Angela Lansbury’s death in October generated some interest in searches for the word, Sokolowski said. She played Nancy Oliver, a young servant hired by Gregory and told not to bother his “very nervous” wife of hers.

The term gaslighting was later used by mental health professionals to clinically describe a form of prolonged coercive control in abusive relationships.

“There is this implication of intentional deception,” Sokolowski said. “And once you’re aware of that deception, it’s not just a straight lie, as in, you know, I didn’t eat the cookies in the cookie jar. It’s something that has a bit more of a torturous quality to it. He possibly has an idea of ​​strategy or a long-term plan.”

Merriam-Webster, which records 100 million page views a month on its site, chooses its word of the year based solely on data. Sokolowski and his team eliminated the most frequently searched evergreen words to assess which word received a significant increase over the past year.

See also  Pa. Shapiro Governor-elect's transition team includes more than a dozen LGBTQ members

They don’t look at why people search for words, which can be anything from quick spelling and definition checks to some sort of attempt at inspiration or motivation. Some of the crowds searching for “gaslighting” this year may have wanted to know, simply, if it’s one or two words, or if it’s hyphenated.

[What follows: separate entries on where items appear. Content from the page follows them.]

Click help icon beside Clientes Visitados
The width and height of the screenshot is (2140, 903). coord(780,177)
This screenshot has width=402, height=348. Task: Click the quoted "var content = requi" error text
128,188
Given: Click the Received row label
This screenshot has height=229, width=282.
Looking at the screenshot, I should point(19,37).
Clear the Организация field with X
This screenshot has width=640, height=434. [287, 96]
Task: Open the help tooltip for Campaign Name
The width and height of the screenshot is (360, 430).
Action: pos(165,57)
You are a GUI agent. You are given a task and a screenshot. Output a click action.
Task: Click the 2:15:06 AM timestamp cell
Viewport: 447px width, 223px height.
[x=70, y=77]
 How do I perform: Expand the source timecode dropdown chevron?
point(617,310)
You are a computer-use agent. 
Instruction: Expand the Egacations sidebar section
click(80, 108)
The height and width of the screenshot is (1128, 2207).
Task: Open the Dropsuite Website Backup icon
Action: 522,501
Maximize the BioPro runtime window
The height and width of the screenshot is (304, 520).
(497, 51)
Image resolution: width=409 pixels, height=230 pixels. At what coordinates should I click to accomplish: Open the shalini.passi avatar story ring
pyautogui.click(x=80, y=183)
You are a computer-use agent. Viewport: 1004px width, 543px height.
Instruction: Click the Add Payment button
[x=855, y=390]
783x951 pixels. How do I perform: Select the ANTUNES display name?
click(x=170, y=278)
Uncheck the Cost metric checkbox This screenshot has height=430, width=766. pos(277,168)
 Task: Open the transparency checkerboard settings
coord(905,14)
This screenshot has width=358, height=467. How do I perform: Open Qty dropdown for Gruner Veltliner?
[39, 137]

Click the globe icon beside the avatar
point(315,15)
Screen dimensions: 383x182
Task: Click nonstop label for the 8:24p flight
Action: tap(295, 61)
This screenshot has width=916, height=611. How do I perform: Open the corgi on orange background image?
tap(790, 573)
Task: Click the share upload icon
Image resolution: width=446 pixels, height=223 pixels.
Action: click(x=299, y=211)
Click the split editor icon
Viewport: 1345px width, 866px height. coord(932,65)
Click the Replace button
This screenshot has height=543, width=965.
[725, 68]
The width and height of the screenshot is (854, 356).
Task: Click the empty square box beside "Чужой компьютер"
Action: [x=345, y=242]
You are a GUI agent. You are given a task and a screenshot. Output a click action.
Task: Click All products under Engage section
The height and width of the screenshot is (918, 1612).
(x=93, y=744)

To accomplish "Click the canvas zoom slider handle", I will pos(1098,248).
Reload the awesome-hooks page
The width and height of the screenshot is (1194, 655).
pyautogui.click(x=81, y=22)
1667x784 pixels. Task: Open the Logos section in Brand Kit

“Gaslighting,” Sokolowski said, spent all of 2022 in the top 50 most searched words merriam-webster.com to win word of the year status. Last year’s choice was “vaccine.” Rounding out this year’s Top 10 are:

— “Oligarch”, fueled by the Russian invasion of Ukraine.

— “Omicron”, the persistent variant of COVID-19 and the 15th letter of the Greek alphabet.

— “Codify,” such as making abortion rights federal law.

— “Queen consort”, as the wife of King Carlos, Camila, is recently known.

— “Raid,” as in the search for former President Donald Trump’s Mar-a-Lago home.

– “Aware”, with searches triggered by Google that can the engineer who claimed that a new artificial intelligence system had become sentient.

— “Cancel culture”, enough to say.

— “LGBTQIA,” for lesbian, gay, bisexual, transgender, queer or questioning, intersex and asexual, aromatic, or agender.

— “Loamy”, which many Wordle users tried in August, although the correct word that day was “clown”.